First published: UK, Gollancz, 1949; US, Dodd, Mead, 1949, as The Case of the Journeying Boy
A first-class thriller strongly reminiscent of Hitchcock. Like Innes’s best work, it is “milder sensational fiction, nicely top-dressed with a compost of literature and the arts, which is produced by idle persons living in colleges and rectories”. Happily, Innes avoids his usual habit of having “the situation…degenerate from melodrama into rough-and-tumble farce.”
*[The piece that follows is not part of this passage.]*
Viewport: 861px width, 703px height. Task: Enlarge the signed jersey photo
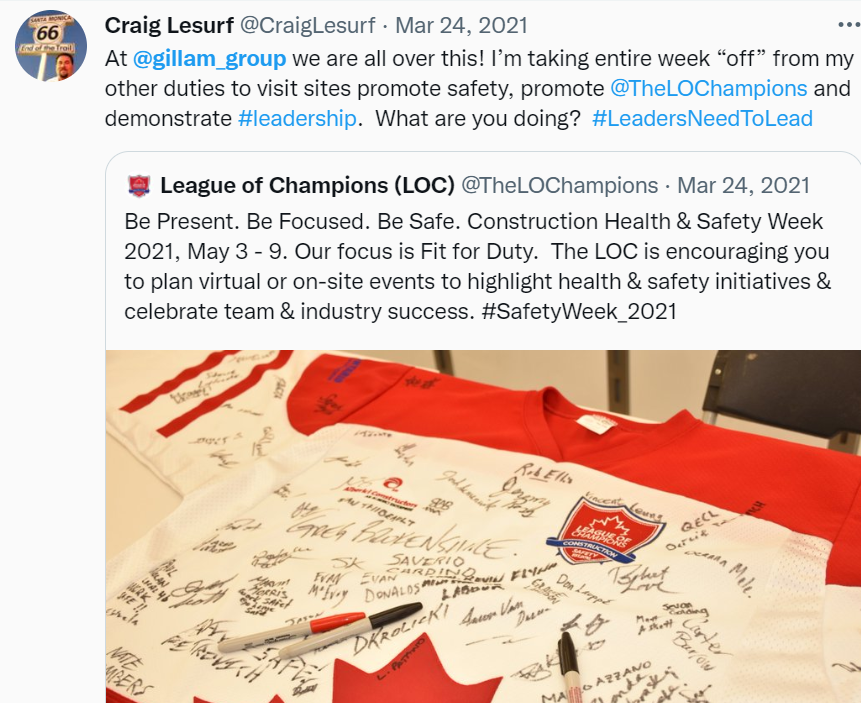[x=483, y=526]
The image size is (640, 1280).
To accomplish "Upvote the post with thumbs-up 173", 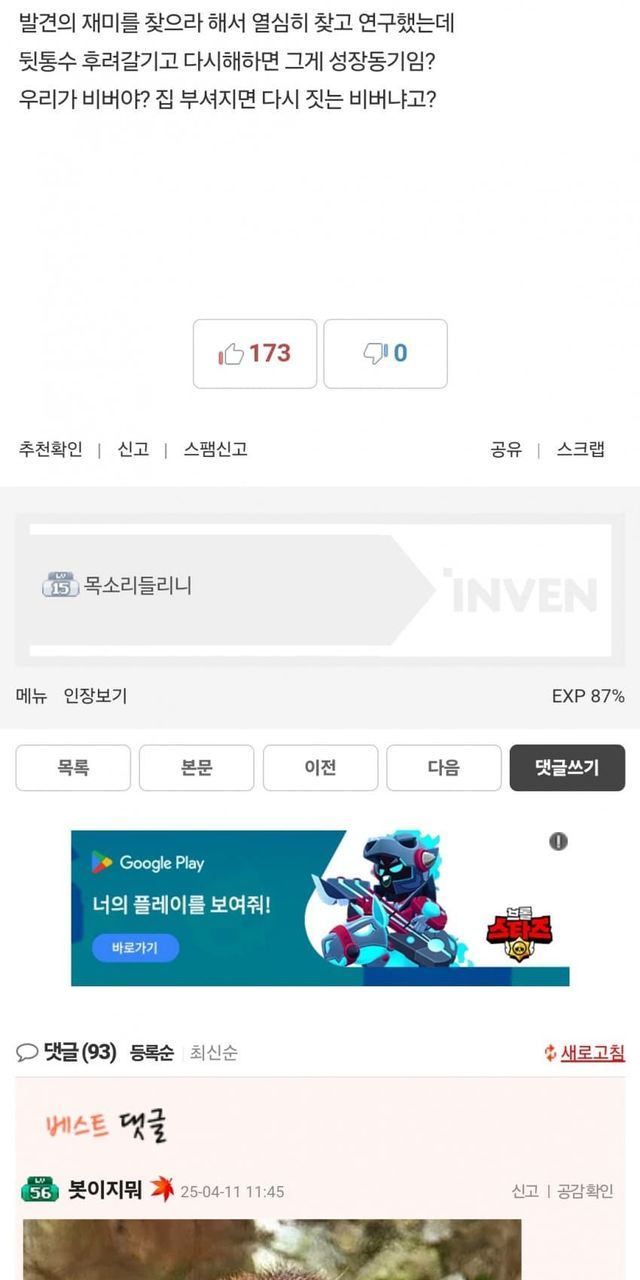I will [x=255, y=354].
The plot is told from two (later three) perspectives, and deals with the assassination of a public school teacher and a dazzling scheme of impersonation in order to kidnap a physicist’s son, who is the hero. The boy and replacement tutor are seen from one angle (action / adventure), while the mystery of the tutor’s death is investigated by Inspector Cadover (from What Happened at Hazelwood). This technique of the shift in emphasis adds to, rather than detracts from, the story, and keeps the reader from becoming bored (not that there’s much chance of that in this tale of midnight excursions, dream sequences on trains invoking The Lady Vanishes, and showdowns at burning Irish manor-houses).
The mystery plot is subservient to the thriller, but there is a good scattering of suspicion and doubt throughout. As one of the characters remarks, “the basis of success in this trade is to keep on suspecting everybody all the time. But, of course, there has to be a limit to it.”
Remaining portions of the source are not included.